(Element and text location data)
'''

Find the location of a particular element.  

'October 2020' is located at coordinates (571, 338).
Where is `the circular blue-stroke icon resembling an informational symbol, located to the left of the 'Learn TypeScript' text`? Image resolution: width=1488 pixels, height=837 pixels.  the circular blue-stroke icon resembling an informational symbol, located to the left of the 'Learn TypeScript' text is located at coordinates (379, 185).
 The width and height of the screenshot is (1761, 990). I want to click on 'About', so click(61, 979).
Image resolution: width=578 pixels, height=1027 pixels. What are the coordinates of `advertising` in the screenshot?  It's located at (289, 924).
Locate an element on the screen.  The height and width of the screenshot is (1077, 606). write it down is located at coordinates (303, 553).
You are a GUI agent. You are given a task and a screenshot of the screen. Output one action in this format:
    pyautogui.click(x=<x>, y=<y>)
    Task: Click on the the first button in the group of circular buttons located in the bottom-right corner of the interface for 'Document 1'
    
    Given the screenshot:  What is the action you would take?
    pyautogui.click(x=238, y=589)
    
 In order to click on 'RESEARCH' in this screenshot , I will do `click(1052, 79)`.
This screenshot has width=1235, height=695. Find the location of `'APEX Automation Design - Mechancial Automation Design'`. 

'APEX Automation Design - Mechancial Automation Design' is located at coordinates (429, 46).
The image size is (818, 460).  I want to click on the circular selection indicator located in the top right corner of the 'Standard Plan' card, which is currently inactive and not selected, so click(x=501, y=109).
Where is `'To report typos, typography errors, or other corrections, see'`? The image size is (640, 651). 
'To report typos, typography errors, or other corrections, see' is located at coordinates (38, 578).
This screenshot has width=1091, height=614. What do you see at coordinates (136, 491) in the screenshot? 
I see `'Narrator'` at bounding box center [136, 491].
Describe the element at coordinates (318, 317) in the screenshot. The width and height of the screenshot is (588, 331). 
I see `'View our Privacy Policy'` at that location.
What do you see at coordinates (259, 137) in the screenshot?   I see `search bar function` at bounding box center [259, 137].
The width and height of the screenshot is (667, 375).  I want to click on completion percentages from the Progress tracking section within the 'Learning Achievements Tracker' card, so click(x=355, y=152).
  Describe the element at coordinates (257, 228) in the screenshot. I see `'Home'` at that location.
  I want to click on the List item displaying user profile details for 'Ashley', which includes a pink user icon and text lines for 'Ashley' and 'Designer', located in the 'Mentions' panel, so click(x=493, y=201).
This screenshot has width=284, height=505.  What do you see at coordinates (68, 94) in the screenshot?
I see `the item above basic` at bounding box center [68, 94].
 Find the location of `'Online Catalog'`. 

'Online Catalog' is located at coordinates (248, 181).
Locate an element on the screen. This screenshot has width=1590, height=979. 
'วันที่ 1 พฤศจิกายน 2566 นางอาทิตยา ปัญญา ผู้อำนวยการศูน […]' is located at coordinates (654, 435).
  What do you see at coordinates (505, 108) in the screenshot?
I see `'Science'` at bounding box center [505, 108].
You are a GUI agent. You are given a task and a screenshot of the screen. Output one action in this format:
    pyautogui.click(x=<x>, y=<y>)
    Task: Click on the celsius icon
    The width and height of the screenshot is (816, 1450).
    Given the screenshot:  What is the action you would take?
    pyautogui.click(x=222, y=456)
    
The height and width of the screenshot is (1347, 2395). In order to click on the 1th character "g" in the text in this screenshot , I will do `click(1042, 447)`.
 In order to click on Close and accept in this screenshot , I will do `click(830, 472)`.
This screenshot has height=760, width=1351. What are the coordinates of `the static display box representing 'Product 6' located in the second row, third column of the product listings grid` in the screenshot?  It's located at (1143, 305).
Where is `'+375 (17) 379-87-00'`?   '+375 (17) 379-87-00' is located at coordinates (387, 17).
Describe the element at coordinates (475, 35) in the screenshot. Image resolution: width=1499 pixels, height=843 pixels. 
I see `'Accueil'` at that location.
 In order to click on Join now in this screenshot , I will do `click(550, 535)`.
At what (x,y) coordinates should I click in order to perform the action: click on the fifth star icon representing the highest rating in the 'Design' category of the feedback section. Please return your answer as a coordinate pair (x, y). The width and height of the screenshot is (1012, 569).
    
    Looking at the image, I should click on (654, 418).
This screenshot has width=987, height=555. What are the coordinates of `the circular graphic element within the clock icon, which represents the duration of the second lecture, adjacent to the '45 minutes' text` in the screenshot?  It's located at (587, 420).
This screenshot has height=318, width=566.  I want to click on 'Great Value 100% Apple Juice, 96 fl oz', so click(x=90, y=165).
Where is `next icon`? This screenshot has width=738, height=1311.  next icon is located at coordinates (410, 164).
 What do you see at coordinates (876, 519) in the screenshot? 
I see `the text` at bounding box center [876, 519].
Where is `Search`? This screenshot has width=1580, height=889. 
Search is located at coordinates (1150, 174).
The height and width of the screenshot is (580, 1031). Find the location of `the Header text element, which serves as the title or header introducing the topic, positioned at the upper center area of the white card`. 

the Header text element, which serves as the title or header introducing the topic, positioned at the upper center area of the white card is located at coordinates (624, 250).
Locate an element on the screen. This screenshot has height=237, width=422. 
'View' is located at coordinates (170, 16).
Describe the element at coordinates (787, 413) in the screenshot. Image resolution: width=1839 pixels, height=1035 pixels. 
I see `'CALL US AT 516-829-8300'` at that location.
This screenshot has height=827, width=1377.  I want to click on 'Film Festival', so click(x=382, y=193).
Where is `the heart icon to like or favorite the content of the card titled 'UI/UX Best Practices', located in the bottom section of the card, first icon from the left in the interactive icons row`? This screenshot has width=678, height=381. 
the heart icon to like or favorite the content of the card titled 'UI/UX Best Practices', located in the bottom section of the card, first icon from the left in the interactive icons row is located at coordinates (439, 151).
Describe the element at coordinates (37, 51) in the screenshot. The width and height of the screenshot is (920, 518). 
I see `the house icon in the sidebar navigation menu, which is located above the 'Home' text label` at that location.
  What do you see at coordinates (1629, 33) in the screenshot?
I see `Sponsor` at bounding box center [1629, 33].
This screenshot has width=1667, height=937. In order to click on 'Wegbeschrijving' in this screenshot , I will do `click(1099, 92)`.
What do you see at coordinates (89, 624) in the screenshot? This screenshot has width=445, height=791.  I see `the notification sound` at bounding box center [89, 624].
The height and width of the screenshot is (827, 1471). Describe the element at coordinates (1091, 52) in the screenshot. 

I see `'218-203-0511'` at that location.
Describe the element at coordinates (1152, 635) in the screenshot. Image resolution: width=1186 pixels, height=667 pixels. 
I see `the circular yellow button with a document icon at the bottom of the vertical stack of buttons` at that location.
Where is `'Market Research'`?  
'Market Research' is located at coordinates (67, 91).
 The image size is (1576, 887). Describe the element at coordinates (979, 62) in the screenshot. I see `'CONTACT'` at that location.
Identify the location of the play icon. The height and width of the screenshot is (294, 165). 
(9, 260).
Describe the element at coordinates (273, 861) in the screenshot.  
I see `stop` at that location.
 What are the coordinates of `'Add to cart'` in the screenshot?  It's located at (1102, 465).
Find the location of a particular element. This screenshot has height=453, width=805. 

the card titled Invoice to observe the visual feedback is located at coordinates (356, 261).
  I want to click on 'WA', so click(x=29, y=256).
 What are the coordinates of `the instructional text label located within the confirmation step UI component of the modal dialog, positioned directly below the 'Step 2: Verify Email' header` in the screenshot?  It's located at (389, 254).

'''

PROMPT
Reproduce all of the material above, swapping "Image resolution" for "Display resolution" throughout and leaving everything else unchanged.

REPLY
Find the location of a particular element.  

'October 2020' is located at coordinates (571, 338).
Where is `the circular blue-stroke icon resembling an informational symbol, located to the left of the 'Learn TypeScript' text`? Display resolution: width=1488 pixels, height=837 pixels.  the circular blue-stroke icon resembling an informational symbol, located to the left of the 'Learn TypeScript' text is located at coordinates (379, 185).
 The width and height of the screenshot is (1761, 990). I want to click on 'About', so click(61, 979).
Display resolution: width=578 pixels, height=1027 pixels. What are the coordinates of `advertising` in the screenshot?  It's located at (289, 924).
Locate an element on the screen.  The height and width of the screenshot is (1077, 606). write it down is located at coordinates (303, 553).
You are a GUI agent. You are given a task and a screenshot of the screen. Output one action in this format:
    pyautogui.click(x=<x>, y=<y>)
    Task: Click on the the first button in the group of circular buttons located in the bottom-right corner of the interface for 'Document 1'
    
    Given the screenshot:  What is the action you would take?
    pyautogui.click(x=238, y=589)
    
 In order to click on 'RESEARCH' in this screenshot , I will do `click(1052, 79)`.
This screenshot has width=1235, height=695. Find the location of `'APEX Automation Design - Mechancial Automation Design'`. 

'APEX Automation Design - Mechancial Automation Design' is located at coordinates (429, 46).
The image size is (818, 460).  I want to click on the circular selection indicator located in the top right corner of the 'Standard Plan' card, which is currently inactive and not selected, so click(x=501, y=109).
Where is `'To report typos, typography errors, or other corrections, see'`? The image size is (640, 651). 
'To report typos, typography errors, or other corrections, see' is located at coordinates (38, 578).
This screenshot has width=1091, height=614. What do you see at coordinates (136, 491) in the screenshot? 
I see `'Narrator'` at bounding box center [136, 491].
Describe the element at coordinates (318, 317) in the screenshot. The width and height of the screenshot is (588, 331). 
I see `'View our Privacy Policy'` at that location.
What do you see at coordinates (259, 137) in the screenshot?   I see `search bar function` at bounding box center [259, 137].
The width and height of the screenshot is (667, 375).  I want to click on completion percentages from the Progress tracking section within the 'Learning Achievements Tracker' card, so click(x=355, y=152).
  Describe the element at coordinates (257, 228) in the screenshot. I see `'Home'` at that location.
  I want to click on the List item displaying user profile details for 'Ashley', which includes a pink user icon and text lines for 'Ashley' and 'Designer', located in the 'Mentions' panel, so click(x=493, y=201).
This screenshot has width=284, height=505.  What do you see at coordinates (68, 94) in the screenshot?
I see `the item above basic` at bounding box center [68, 94].
 Find the location of `'Online Catalog'`. 

'Online Catalog' is located at coordinates (248, 181).
Locate an element on the screen. This screenshot has width=1590, height=979. 
'วันที่ 1 พฤศจิกายน 2566 นางอาทิตยา ปัญญา ผู้อำนวยการศูน […]' is located at coordinates (654, 435).
  What do you see at coordinates (505, 108) in the screenshot?
I see `'Science'` at bounding box center [505, 108].
You are a GUI agent. You are given a task and a screenshot of the screen. Output one action in this format:
    pyautogui.click(x=<x>, y=<y>)
    Task: Click on the celsius icon
    The width and height of the screenshot is (816, 1450).
    Given the screenshot:  What is the action you would take?
    pyautogui.click(x=222, y=456)
    
The height and width of the screenshot is (1347, 2395). In order to click on the 1th character "g" in the text in this screenshot , I will do `click(1042, 447)`.
 In order to click on Close and accept in this screenshot , I will do `click(830, 472)`.
This screenshot has height=760, width=1351. What are the coordinates of `the static display box representing 'Product 6' located in the second row, third column of the product listings grid` in the screenshot?  It's located at (1143, 305).
Where is `'+375 (17) 379-87-00'`?   '+375 (17) 379-87-00' is located at coordinates (387, 17).
Describe the element at coordinates (475, 35) in the screenshot. Display resolution: width=1499 pixels, height=843 pixels. 
I see `'Accueil'` at that location.
 In order to click on Join now in this screenshot , I will do `click(550, 535)`.
At what (x,y) coordinates should I click in order to perform the action: click on the fifth star icon representing the highest rating in the 'Design' category of the feedback section. Please return your answer as a coordinate pair (x, y). The width and height of the screenshot is (1012, 569).
    
    Looking at the image, I should click on (654, 418).
This screenshot has width=987, height=555. What are the coordinates of `the circular graphic element within the clock icon, which represents the duration of the second lecture, adjacent to the '45 minutes' text` in the screenshot?  It's located at (587, 420).
This screenshot has height=318, width=566.  I want to click on 'Great Value 100% Apple Juice, 96 fl oz', so click(x=90, y=165).
Where is `next icon`? This screenshot has width=738, height=1311.  next icon is located at coordinates (410, 164).
 What do you see at coordinates (876, 519) in the screenshot? 
I see `the text` at bounding box center [876, 519].
Where is `Search`? This screenshot has width=1580, height=889. 
Search is located at coordinates (1150, 174).
The height and width of the screenshot is (580, 1031). Find the location of `the Header text element, which serves as the title or header introducing the topic, positioned at the upper center area of the white card`. 

the Header text element, which serves as the title or header introducing the topic, positioned at the upper center area of the white card is located at coordinates (624, 250).
Locate an element on the screen. This screenshot has height=237, width=422. 
'View' is located at coordinates (170, 16).
Describe the element at coordinates (787, 413) in the screenshot. Display resolution: width=1839 pixels, height=1035 pixels. 
I see `'CALL US AT 516-829-8300'` at that location.
This screenshot has height=827, width=1377.  I want to click on 'Film Festival', so click(x=382, y=193).
Where is `the heart icon to like or favorite the content of the card titled 'UI/UX Best Practices', located in the bottom section of the card, first icon from the left in the interactive icons row`? This screenshot has width=678, height=381. 
the heart icon to like or favorite the content of the card titled 'UI/UX Best Practices', located in the bottom section of the card, first icon from the left in the interactive icons row is located at coordinates (439, 151).
Describe the element at coordinates (37, 51) in the screenshot. The width and height of the screenshot is (920, 518). 
I see `the house icon in the sidebar navigation menu, which is located above the 'Home' text label` at that location.
  What do you see at coordinates (1629, 33) in the screenshot?
I see `Sponsor` at bounding box center [1629, 33].
This screenshot has width=1667, height=937. In order to click on 'Wegbeschrijving' in this screenshot , I will do `click(1099, 92)`.
What do you see at coordinates (89, 624) in the screenshot? This screenshot has width=445, height=791.  I see `the notification sound` at bounding box center [89, 624].
The height and width of the screenshot is (827, 1471). Describe the element at coordinates (1091, 52) in the screenshot. 

I see `'218-203-0511'` at that location.
Describe the element at coordinates (1152, 635) in the screenshot. Display resolution: width=1186 pixels, height=667 pixels. 
I see `the circular yellow button with a document icon at the bottom of the vertical stack of buttons` at that location.
Where is `'Market Research'`?  
'Market Research' is located at coordinates (67, 91).
 The image size is (1576, 887). Describe the element at coordinates (979, 62) in the screenshot. I see `'CONTACT'` at that location.
Identify the location of the play icon. The height and width of the screenshot is (294, 165). 
(9, 260).
Describe the element at coordinates (273, 861) in the screenshot.  
I see `stop` at that location.
 What are the coordinates of `'Add to cart'` in the screenshot?  It's located at (1102, 465).
Find the location of a particular element. This screenshot has height=453, width=805. 

the card titled Invoice to observe the visual feedback is located at coordinates (356, 261).
  I want to click on 'WA', so click(x=29, y=256).
 What are the coordinates of `the instructional text label located within the confirmation step UI component of the modal dialog, positioned directly below the 'Step 2: Verify Email' header` in the screenshot?  It's located at (389, 254).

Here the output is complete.